A few years ago I was standing on the Great Wall of China near the place the Qin Emperors had an island called 秦皇岛 (Qínhuángdǎo), and I remembered what Jack said about us. But this time i was ready, and WOW, i really wanted to help people to become the beauty.
It is a serious thing to live in a society of possible gods and goddesses, to remember that the dullest and most uninteresting person you talk to may one day be a creature which, if you saw it now, you would be strongly tempted to worship, or else a horror and a corruption such as you now meet, if at all, only in a nightmare. All day long we are, in some degree, helping each other to one or other of these destinations…. There are no ordinary people. You have never talked to a mere mortal. Nations, cultures, arts, civilization — these are mortal, and their life is to ours as the life of a gnat.
~CS Lewis
So, is He speaking to you? Listen. Ask yourself, and HIM: What does this mean? And… what must I do? It is an amazing journey, this New Life in Him. And, the only regret you will ever have are any moments you wasted in waiting to let Him have His Way.
Tonight is your Night. You gotta want it. But, when you do, be prepared for Life well beyond your imaginations.

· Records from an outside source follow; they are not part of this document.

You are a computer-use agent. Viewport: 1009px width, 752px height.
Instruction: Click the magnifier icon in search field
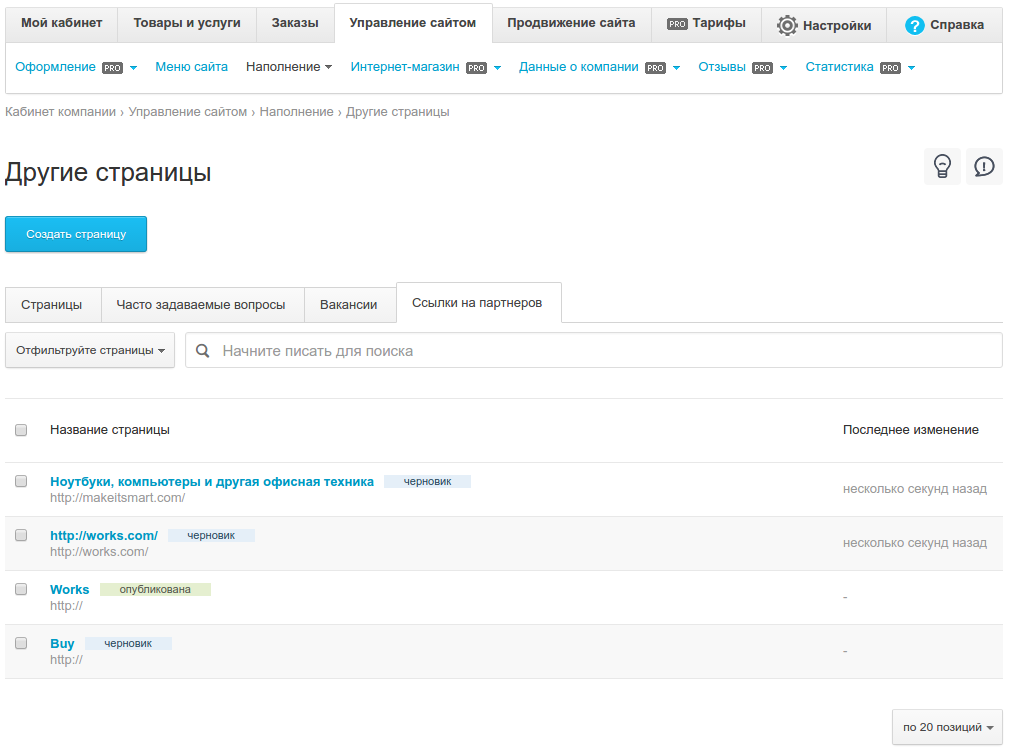pos(203,351)
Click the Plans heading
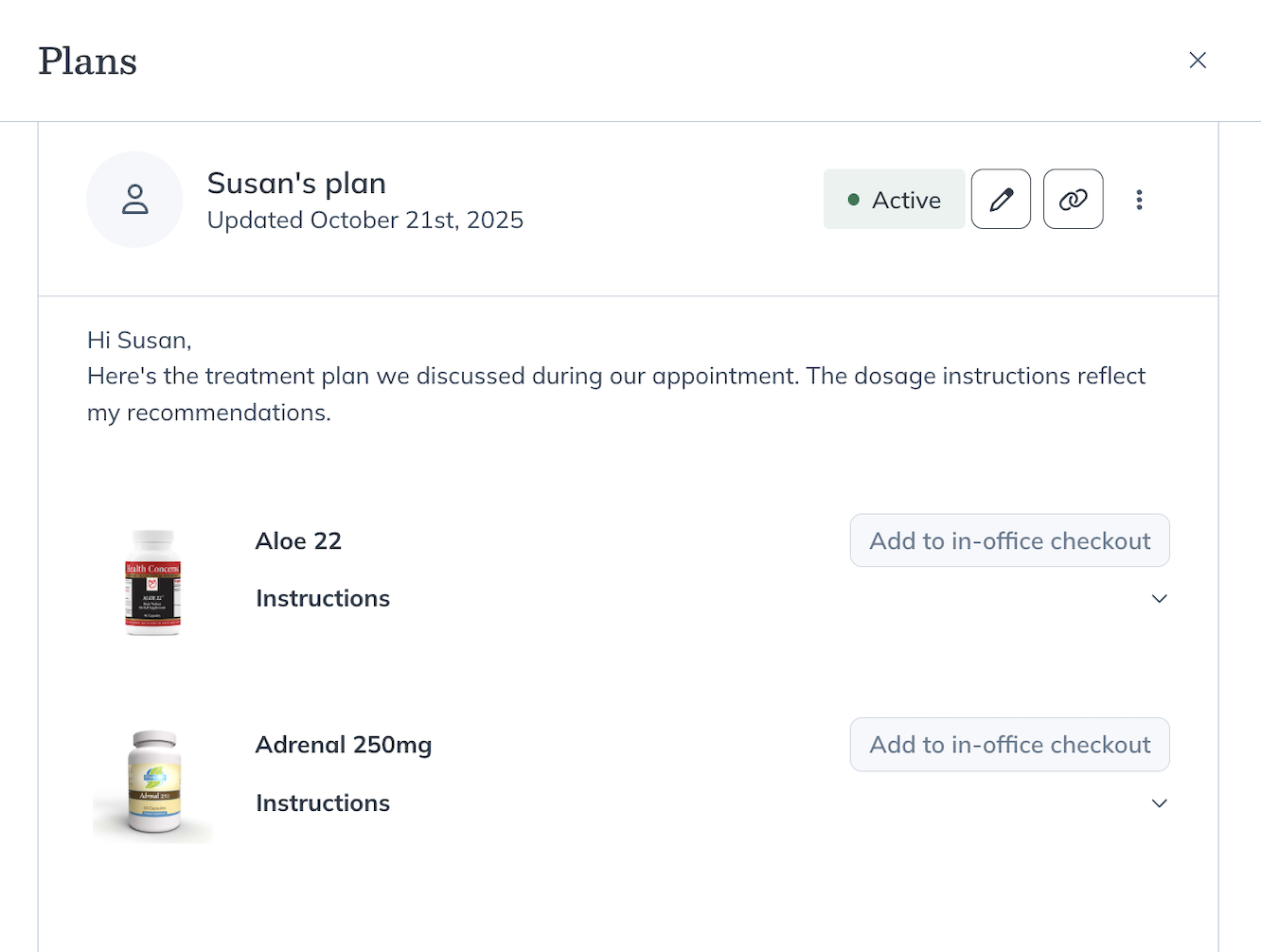1261x952 pixels. (88, 62)
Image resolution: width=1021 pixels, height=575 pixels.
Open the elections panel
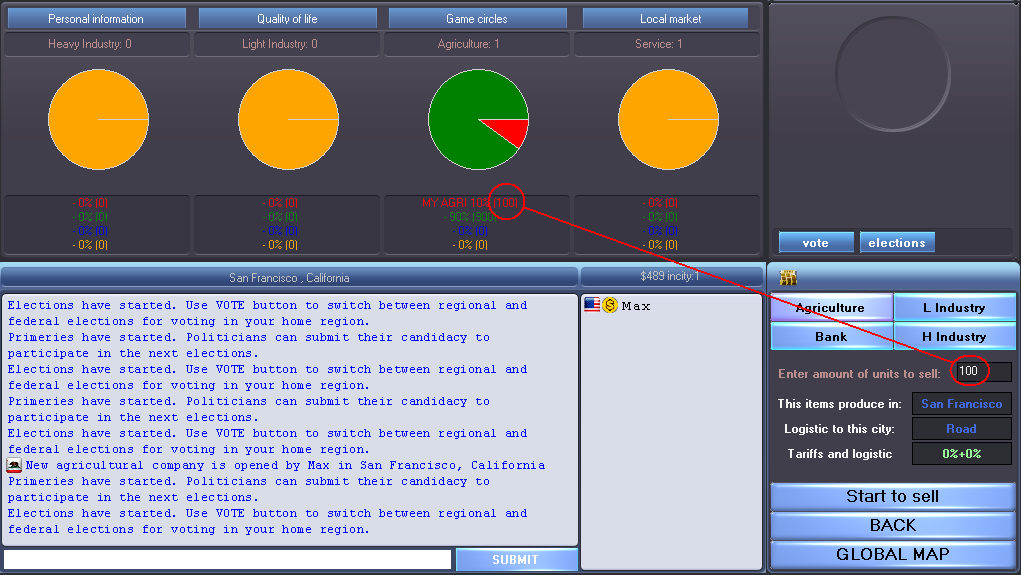pos(897,243)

Begin at once; before you venture away from this quiet moment, ask your King to take you wholly into His service, and place all the hours of this day quite simply at His disposal, and ask Him to make and keep you ready to do just exactly what He appoints. Never mind about to-morrow; one day at a time is enough. Try it to-day, and see if it is not a day of strange, almost curious peace, so sweet that you will be only too thankful, when to-morrow comes, to ask Him to take it also,–till it will become a blessed habit to hold yourself simply and “wholly at Thy commandment for any manner of service.” The “whatsoever” is not necessarily active work. It may be waiting (whether half an hour or half a life-time), learning, suffering, sitting still. But shall we be less ready for these, if any of them are His appointments for to-day? Let us ask Him to prepare us for all that He is preparing for us.